I am an academic. I sit, I read, I experiment, I design, I build, I think, I write, I stand, I teach, I listen. I am an academic. I create teaching resources, I run projects, I write grant applications, I attend conferences, I publish articles and books. I attend meetings, I create modules. I am an academic. I tutor, I mentor, I support, I liaise, I network, I sustain, I lead, I contribute, I develop, I consult, I plan, I organise, I strategise, I collaborate,  I co-ordinate, I supervise, I manage, I negotiate, I champion, I influence, I evaluate, I appraise, I examine, I mark, I accredit. I am a teacher, a researcher, a scholar, an entrepreneur. I am an academic.

This is my work. This is my labour. This is how academic labour appears to us.

It is midday and I have been sat working on my article for four hours – mainly re-reading, editing and looking up references. Many academics write at home, away from the distractions of the campus, but I do not have the physical space at home for my books or for a separate room to work quietly and so I have to carve out time during the working day to read, think and write. I do work at home on a daily basis, reading and writing emails before breakfast or after dinner, responding to support requests from students and colleagues for software that I maintain, highlighting passages from journal papers I am reading, reviewing others’ work, but it is a more passive form of work, subject to our domestic routines.

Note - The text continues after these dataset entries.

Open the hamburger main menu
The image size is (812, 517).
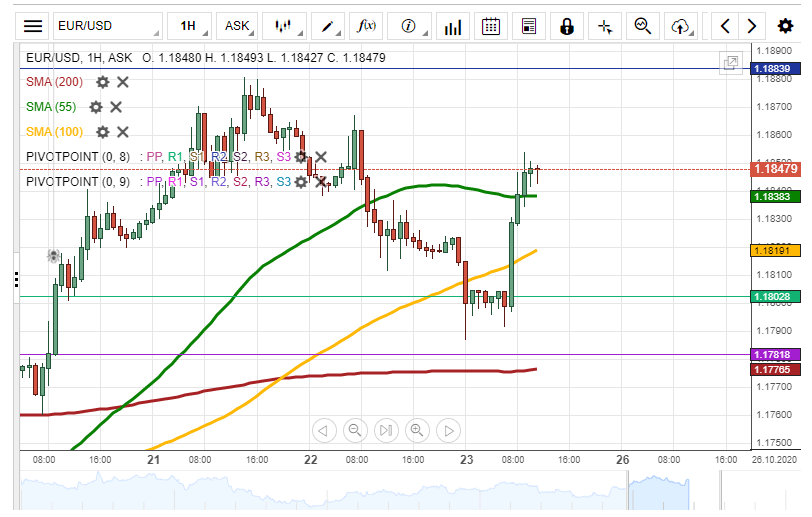coord(33,26)
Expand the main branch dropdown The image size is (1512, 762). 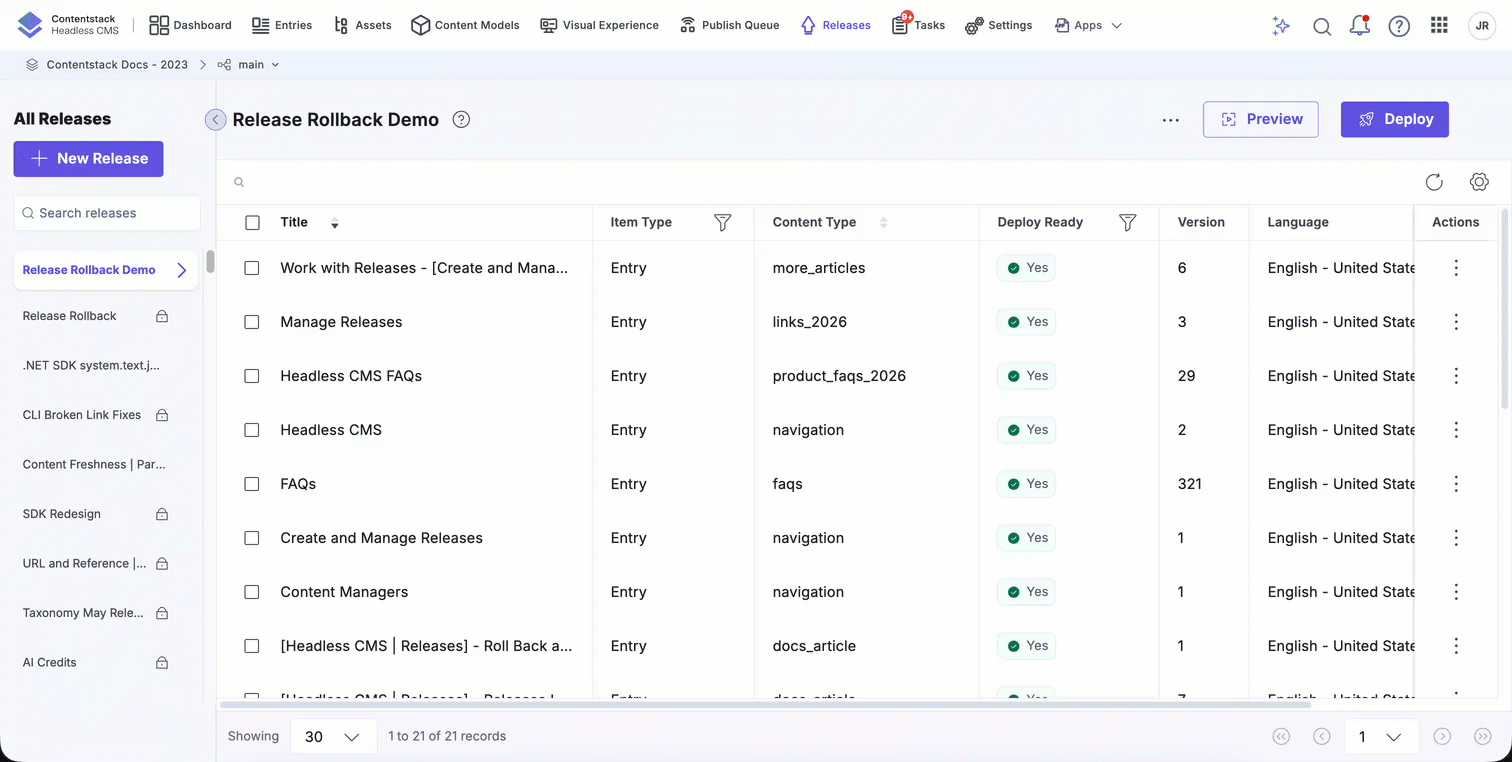point(249,64)
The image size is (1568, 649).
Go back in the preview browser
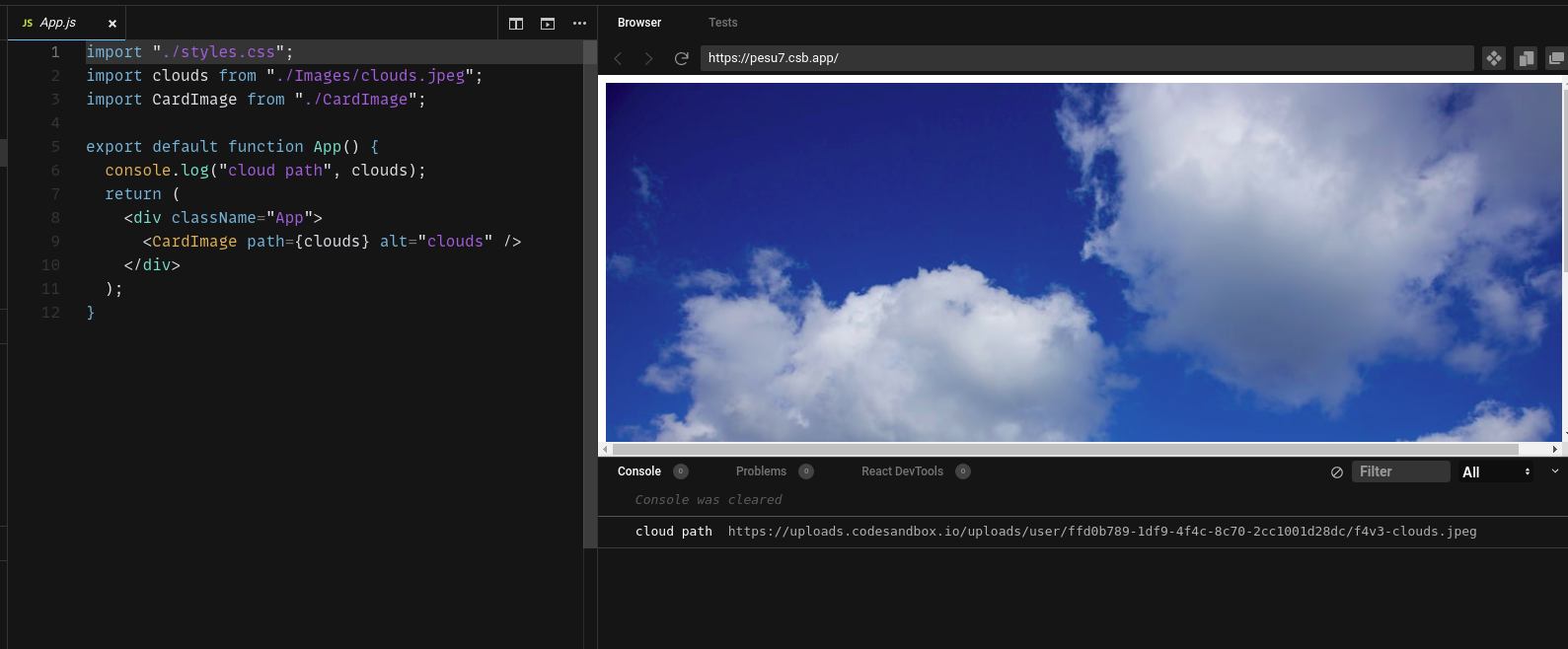pyautogui.click(x=618, y=58)
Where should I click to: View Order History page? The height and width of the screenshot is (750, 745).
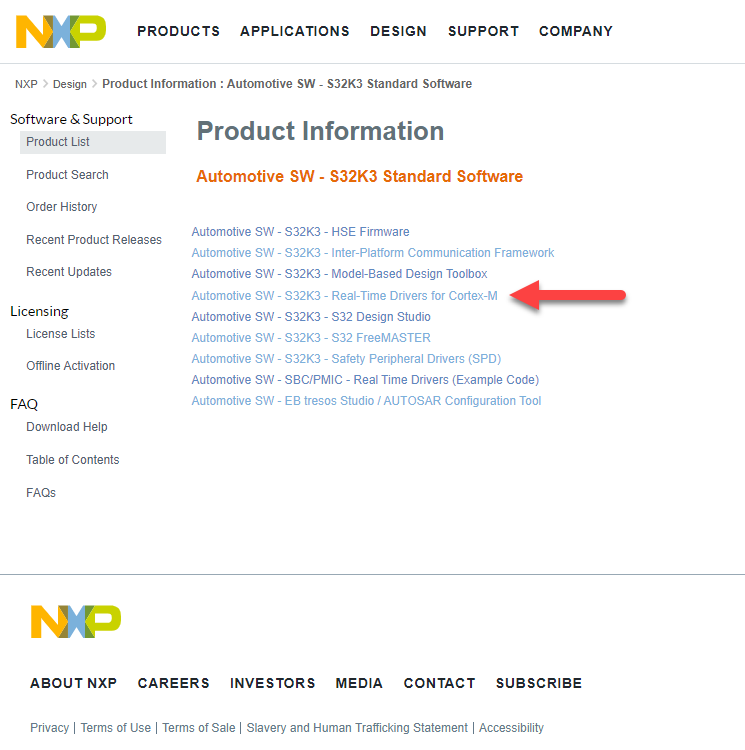62,207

I’ve just finished reading a memoir by the Japanese novelist, Haruki Murakami, where he writes about the great physical and mental effort that is takes to be a writer, requiring discipline to sit for several hours each day and write in a concentrated way. In his essay on ‘On Intellectual Craftsmanship’, the Sociologist, C. Wright Mills also writes about the discipline and effort required to craft a good piece of academic writing; the importance of “developing self-reflective habits”, of “systematic reflection” and the keeping of ordered notebooks. Note-taking in this way helps “build up the habit of writing. You cannot ‘keep your hand in’ if you do not write something at least every week.”

In a doctoral seminar I attended recently, we discussed C. Wright Mills’ essay and it occurred to me that all my notebooks and my files are here, on this blog, in public. There is barely anything else I can point to. Everything open to peer review.

An average set of notes here is 1296 words. 111,996 words in total. 97,020 words in the last 12 months. More elsewhere.

I write from 8am until 2pm. I forget to stand. I forget to drink. At night, my body aches.